Aber darum geht es nicht. Es ist egal, ob mir gefällt, was einer schreibt. Oft regen andere Sichtweisen das eigene Denken an. Mir hat auch Vieles nicht gefallen, was der WELT-Kollege Deniz Yücel geschrieben hat. Erdogan gefiel es auch nicht, und so verbrachte Yücel ein ganzes Jahr in Untersuchungshaft in einem türkischen Knast, was vermutlich nicht vergnügungssteuerpflichtig ist. Ich habe mich damals wie viele andere Journalisten dafür ausgesprochen, dass unsere Regierung Yücel da rausholt.

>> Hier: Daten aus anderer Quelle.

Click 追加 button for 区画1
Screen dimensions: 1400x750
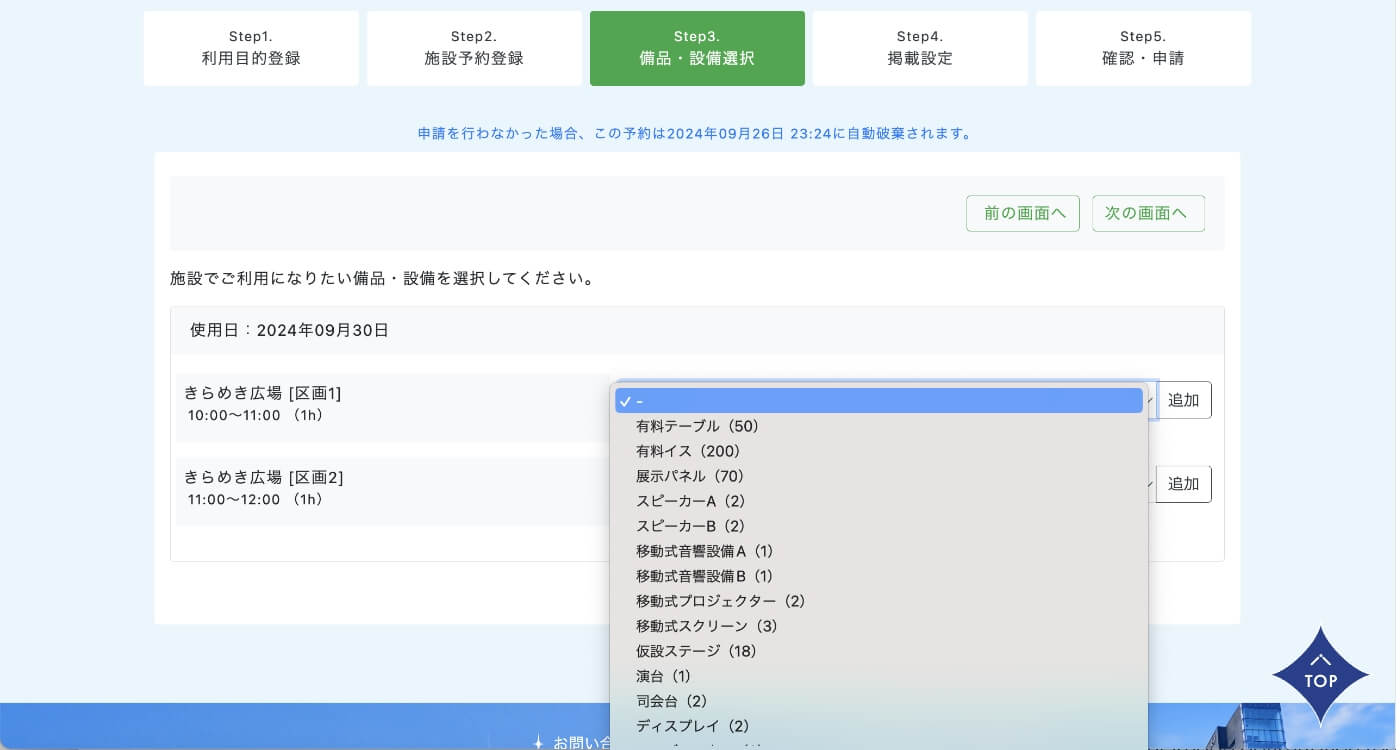(1183, 400)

So wie unsere Regierung jetzt Billy Six rausholen muss, der seit dem 17. November vergangenen Jahres in einem Knast in Venezuela in Isloationshaft steckt wegen angeblicher „Spionage, Rebellion und Zugehörigkeit zu einer kriminellen Vereinigung“. Was Six natürlich bestreitet, so wie die Bundesregierung bestreitet, nichts für den Mann zu tun, weil der für rechte Medien arbeitet.

„Geht es um Pressefreiheit oder PR in eigener Sache?“, so fragt die Potsdamer Kollegin Kaufmann in ihrem Artikel, und ich wünsche ihr ehrlich, dass sie niemals in eine Zelle in Venezuela oder einem anderen demokratischen Musterland dieser Art weggesperrt wird. Die größte Sorge der etablierten Parteien in Brandenburg ist übrigens jetzt, dass die AfD den „Fall Billy Six“ instrumentalisiere. So ähnlic wie bei den Gewaltverbrechen, die in unserem Land von Flüchlingen begangen werden, in der Regel nicht gefragt wird, warum wir es dulden, dass solche Leute hier sind. Oder warum wir sie nicht rausschmeißen. Sondern, ob es der AfD im Wahlkampf nutzt.

Es ist ein Schmierentheater, was zum wiederholten Mal aufgeführt wird. Und ob Six ein guter oder schlechter, ein rechter oder linker Journalist ist – scheißegal! Holt den Mann da raus!